I thought I had seen a simple way to do this years ago, using the more advanced forms of Bash variable expansion, but if so I've lost track of it. A quick search of Google turned up surprisingly few relevant results and none that I would call "simple" or "elegant". For example, two methods using sed and awk, respectively:

PATH=$(echo $PATH | sed -e 's;:\?/home/user/bin;;' -e 's;/home/user/bin:\?;;')
PATH=!(awk -F: '{for(i=1;i<=NF;i++){if(!($i in a)){a[$i];printf s$i;s=":"}}}'<<<$PATH)

Does nothing straightforward exist? Is there anything analogous to a split() function in Bash?

It looks like I need to apologize for my intentionally-vague question; I was less interested in solving a specific use-case than in provoking good discussion. Fortunately, I got it!

There are some very clever techniques here. In the end, I've added the following three functions to my toolbox. The magic happens in path_remove, which is based largely on Martin York's clever use of awk's RS variable.

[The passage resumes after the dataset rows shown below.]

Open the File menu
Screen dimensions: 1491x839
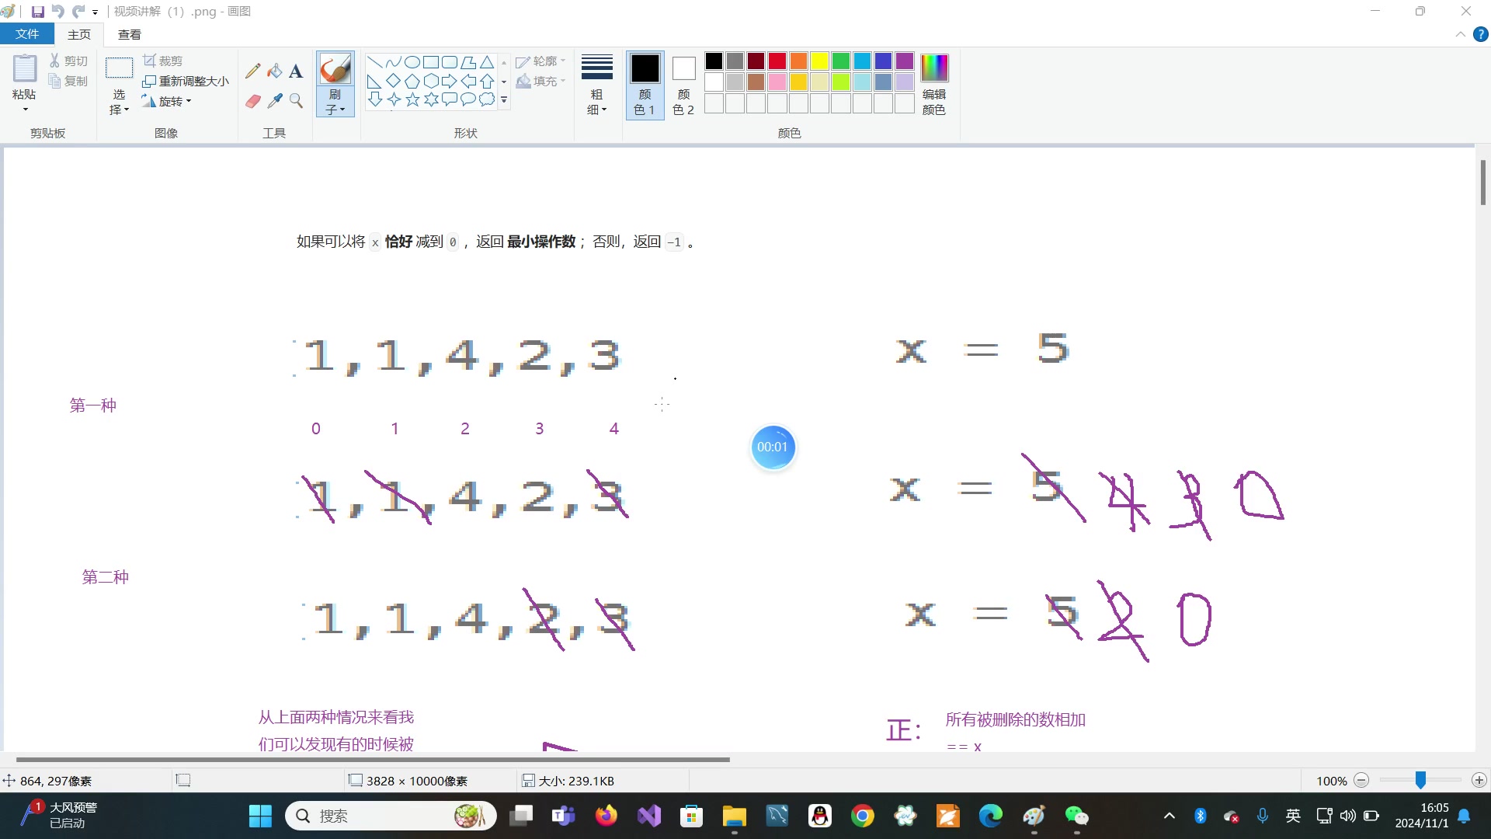pos(27,34)
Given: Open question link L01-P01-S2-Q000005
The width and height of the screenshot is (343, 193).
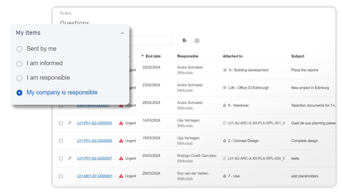Looking at the screenshot, I should pos(94,123).
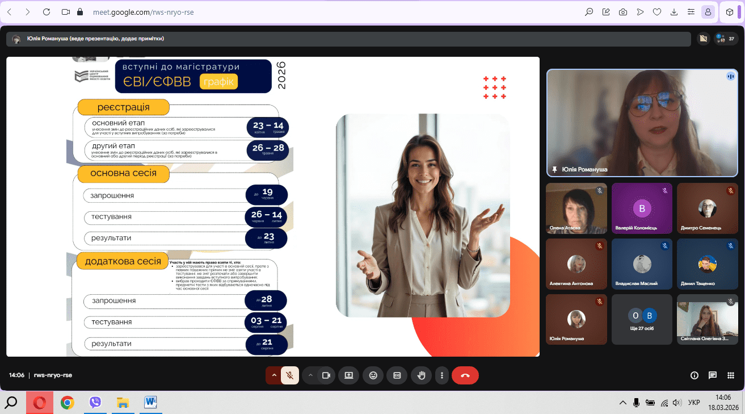Add page to bookmarks with heart icon
745x414 pixels.
coord(657,12)
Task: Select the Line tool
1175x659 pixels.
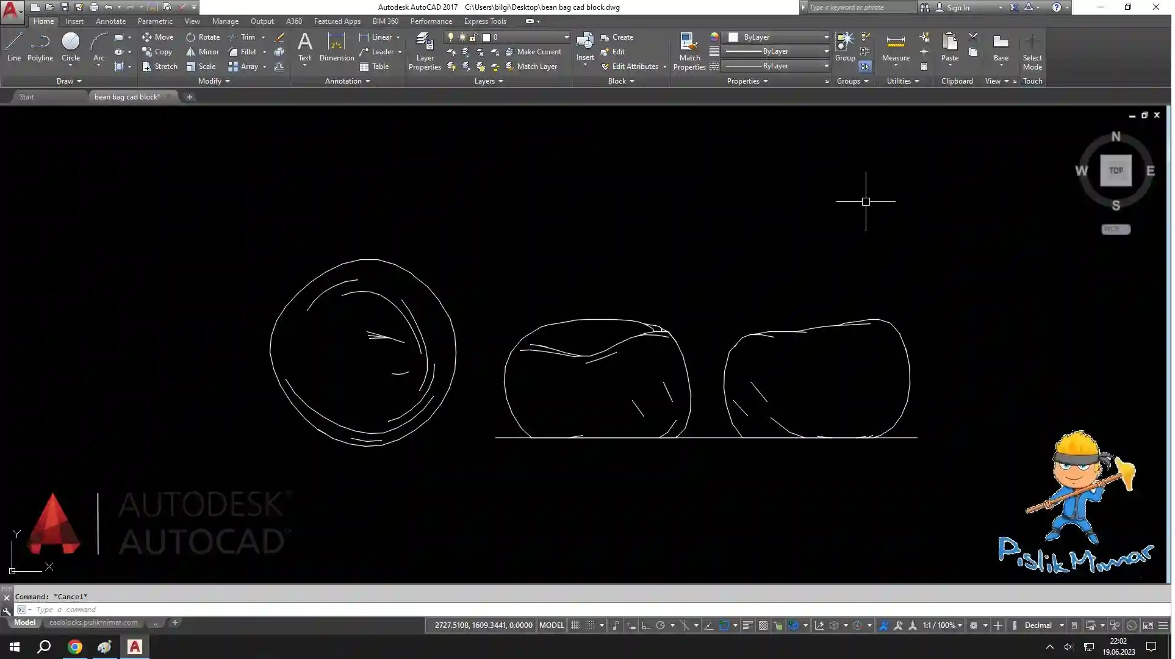Action: (x=13, y=46)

path_append ()  { path_remove $1; export PATH="$PATH:$1"; }
path_prepend () { path_remove $1; export PATH="$1:$PATH"; }
path_remove ()  { export PATH=`echo -n $PATH | awk -v RS=: -v ORS=: '$0 != "'$1'"' | sed 's/:$//'`; }

The only real cruft in there is the use of sed to remove the trailing colon. Considering how straightforward the rest of Martin's solution is, though, I'm quite willing to live with it!

Related question: How do I manipulate $PATH elements in shell scripts?

Best Solution

My dirty hack:

echo ${PATH} > t1
vi t1
export PATH=$(cat t1)